山梨県の桃源郷と言えば、一宮や白根が有名ですが、最近、写真やスケッチ愛好家を中心に、少しずつ人気が高まってきているのが新府桃源郷(しんぷとうげんきょう)です。車なら中央道の韮崎ICから約5km、鉄道なら中央本線の新府駅を降りてすぐというアクセスの良さもさることながら、背景が多くの人を魅了するのです。
新府桃源郷が位置するのは、「七里岩」と呼ばれる台地上です。そのため、南アルプスや八ヶ岳連峰、八ヶ岳と似ている茅ケ岳などが一望できるのです。山岳展望と、一面がピンクに染まった桃畑が織りなす風景が、そこはかとなく春を感じさせてくれます。
次に向かいたいのが、12kmほど離れた北杜市武川町の実相寺です。このお寺で咲く「山高神代」という桜の古木を訪ねましょう。日本三大桜の一つかつ国指定天然記念物に指定されているので、ご存じの方も多いかもしれません。
樹齢2000年以上と言われる桜は、花が咲いていなければとても桜とは思えませんが、この季節は力を振り絞っているかのようにたくさんの花を咲かせます。その美しさもさることながら、太い幹の迫力も満点で、パワーをもらえるかのよう。つい手を合わせて拝みたくなります。
山高神代桜の次は、国道20号を長野県方面に向かいます。7kmほどで台ヶ原屋という旧甲州街道の宿場町に到着します。ここでのお目当てはお花見に欠かせない清酒です。約300年前から「七賢」というお酒を醸す、山梨銘醸の酒蔵があるのです。
店舗になっているのは宿場町時代を思わせる大きな木造家屋。建物を見るだけでも立ち寄る価値があるのですが、やはり酒蔵では清酒を仕入れたいですね。「七賢」が醸す清酒は、地元のお米と、甲斐駒ヶ岳の伏流水をふんだんに使った土地の恵みが凝縮されたもの。もちろんドライブにアルコールは厳禁ですが、旅を思い出したり、伝えたりするためのお土産に最適です。
お昼時なら直営レストランの「臺眠(ダイミン)」に立ち寄るのもお勧めです。「鮭の麹づけ定食」などの酒蔵ならではの料理が味わえます。

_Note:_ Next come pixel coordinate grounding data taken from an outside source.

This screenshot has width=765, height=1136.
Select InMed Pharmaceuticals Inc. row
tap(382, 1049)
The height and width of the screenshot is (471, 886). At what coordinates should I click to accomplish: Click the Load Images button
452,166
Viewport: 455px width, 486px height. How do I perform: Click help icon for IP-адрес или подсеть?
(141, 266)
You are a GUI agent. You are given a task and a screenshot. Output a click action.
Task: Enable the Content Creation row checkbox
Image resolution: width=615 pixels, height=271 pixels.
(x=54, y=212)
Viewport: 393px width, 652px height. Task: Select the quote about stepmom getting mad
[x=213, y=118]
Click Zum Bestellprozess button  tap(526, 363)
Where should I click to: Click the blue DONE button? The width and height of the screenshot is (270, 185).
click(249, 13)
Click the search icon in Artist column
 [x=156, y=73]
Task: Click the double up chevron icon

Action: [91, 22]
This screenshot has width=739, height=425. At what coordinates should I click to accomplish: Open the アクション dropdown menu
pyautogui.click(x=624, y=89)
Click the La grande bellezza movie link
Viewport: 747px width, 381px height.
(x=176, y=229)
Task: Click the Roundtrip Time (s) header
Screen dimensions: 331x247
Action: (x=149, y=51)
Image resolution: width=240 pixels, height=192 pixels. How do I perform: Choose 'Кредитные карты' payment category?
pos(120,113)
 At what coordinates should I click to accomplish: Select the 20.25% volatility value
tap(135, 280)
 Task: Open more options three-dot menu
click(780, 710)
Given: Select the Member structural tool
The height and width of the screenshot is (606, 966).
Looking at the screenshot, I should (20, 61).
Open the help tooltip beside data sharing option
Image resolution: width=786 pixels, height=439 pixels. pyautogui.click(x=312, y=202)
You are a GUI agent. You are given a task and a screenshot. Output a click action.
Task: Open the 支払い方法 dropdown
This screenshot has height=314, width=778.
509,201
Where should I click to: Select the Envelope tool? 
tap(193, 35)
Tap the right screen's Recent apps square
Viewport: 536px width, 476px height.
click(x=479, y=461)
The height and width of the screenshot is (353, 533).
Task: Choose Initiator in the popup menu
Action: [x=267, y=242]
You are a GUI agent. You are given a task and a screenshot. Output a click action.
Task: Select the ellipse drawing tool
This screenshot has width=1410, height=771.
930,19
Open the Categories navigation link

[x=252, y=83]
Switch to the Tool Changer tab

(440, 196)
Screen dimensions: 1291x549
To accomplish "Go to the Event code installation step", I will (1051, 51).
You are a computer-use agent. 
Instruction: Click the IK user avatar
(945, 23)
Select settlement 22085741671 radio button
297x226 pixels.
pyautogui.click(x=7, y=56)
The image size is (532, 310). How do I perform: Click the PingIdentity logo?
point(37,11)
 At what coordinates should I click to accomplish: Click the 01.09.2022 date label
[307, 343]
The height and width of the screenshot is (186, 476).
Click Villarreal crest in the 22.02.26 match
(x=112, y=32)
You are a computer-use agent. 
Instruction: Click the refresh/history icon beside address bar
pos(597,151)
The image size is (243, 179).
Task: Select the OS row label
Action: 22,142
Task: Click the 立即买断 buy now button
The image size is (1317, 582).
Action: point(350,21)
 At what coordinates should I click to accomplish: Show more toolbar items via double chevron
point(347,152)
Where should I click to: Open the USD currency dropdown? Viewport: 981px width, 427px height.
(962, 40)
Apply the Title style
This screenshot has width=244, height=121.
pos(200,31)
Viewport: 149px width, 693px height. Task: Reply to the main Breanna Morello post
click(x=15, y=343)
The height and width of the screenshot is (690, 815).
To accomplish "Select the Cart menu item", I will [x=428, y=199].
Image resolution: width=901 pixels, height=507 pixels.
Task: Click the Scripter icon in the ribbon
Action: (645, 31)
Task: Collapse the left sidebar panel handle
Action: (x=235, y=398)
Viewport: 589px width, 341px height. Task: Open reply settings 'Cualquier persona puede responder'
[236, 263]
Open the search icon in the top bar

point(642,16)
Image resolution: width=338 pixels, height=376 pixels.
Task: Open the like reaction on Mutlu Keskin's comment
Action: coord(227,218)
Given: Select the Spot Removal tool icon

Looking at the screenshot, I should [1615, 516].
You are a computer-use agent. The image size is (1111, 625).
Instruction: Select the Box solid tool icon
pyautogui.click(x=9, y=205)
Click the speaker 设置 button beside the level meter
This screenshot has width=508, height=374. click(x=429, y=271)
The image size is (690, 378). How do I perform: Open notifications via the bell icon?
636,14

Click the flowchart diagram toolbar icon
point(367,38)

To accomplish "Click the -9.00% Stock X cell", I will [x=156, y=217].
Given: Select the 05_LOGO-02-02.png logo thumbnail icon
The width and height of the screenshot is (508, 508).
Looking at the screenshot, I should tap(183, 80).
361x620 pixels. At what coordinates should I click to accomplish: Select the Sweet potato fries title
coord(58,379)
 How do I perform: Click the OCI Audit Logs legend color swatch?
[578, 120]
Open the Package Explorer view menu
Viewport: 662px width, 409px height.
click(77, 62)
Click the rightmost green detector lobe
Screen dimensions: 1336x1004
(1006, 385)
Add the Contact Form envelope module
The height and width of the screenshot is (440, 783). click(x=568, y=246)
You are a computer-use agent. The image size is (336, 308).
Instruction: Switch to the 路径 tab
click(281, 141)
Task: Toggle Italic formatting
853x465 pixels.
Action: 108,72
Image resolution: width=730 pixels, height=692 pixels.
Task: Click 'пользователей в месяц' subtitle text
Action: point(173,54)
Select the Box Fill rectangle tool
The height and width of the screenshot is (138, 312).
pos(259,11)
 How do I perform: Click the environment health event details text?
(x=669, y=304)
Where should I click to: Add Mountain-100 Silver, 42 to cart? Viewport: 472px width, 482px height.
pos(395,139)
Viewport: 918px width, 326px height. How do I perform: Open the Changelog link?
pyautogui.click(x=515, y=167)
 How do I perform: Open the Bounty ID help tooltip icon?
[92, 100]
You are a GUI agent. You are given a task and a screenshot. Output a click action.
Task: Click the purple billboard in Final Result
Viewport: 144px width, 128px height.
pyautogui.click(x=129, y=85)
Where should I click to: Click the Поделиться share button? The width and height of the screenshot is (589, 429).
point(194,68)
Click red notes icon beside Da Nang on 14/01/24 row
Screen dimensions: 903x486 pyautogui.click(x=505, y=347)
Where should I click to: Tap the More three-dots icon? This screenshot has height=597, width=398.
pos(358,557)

台ヶ原宿から山道を4kmほど登ると、清春芸術村にたどり着きます。小学校の跡地を活用したここの桜も見事なもの。とりわけ写真のように、洋館建築のアトリエと桜が織りなす景色は、ここでしか見られません。アトリエとなっている建物は、エッフェル塔の設計者が建築した建物を模したもので、異国情緒に満ちています。
このほか清春芸術村には、武者小路実篤、志賀直哉らの夢を実現化した清春白樺美術館や、宗教画家のジョルジュ・ルオーを記念する礼拝堂、安藤忠雄氏が設計した光の美術館、藤森照信氏が設計した「茶室 徹」など、見所がたくさん。1日を過ごしても飽きることのない場所です。
最後に立ち寄りたいのが、中央道の長坂ICや須玉ICに近い「三代校舎ふれあいの里」です。明治・大正・昭和の校舎が並ぶ風景は、どの世代にも懐かしいもの。
西洋風木造建築の明治時代の校舎は歴史資料館になっているので建物内を見学できます。また、昭和時代の校舎は、イタリアンレストラン、パン工房、宿泊施設、特産品の直売所などがある「おいしい学校」になっています。
桜を楽しんだ後に新鮮な野菜をお土産として買い込むのもよし、宿泊して周囲をゆっくり巡るのもよし。みなさんの旅程に合わせてご活用することをお勧めします。
今回、ご紹介した花名所と観光スポットは、どこも魅力たっぷりなので、1日で巡ろうとすると、どうしても駆け足になってしまいます。春は花を楽しむことだけに絞り、その他の季節にも訪れて、建築や芸術、グルメを楽しむのもお勧めの方法です。
何しろ都心から約150kmしか離れておらず、車なら中央道、鉄道なら中央本線1本で向かえるのですから。思い立った日に気軽に向かえる日帰りリゾート地。そのようなイメージでの活用がとてもピッタリなエリアなのです。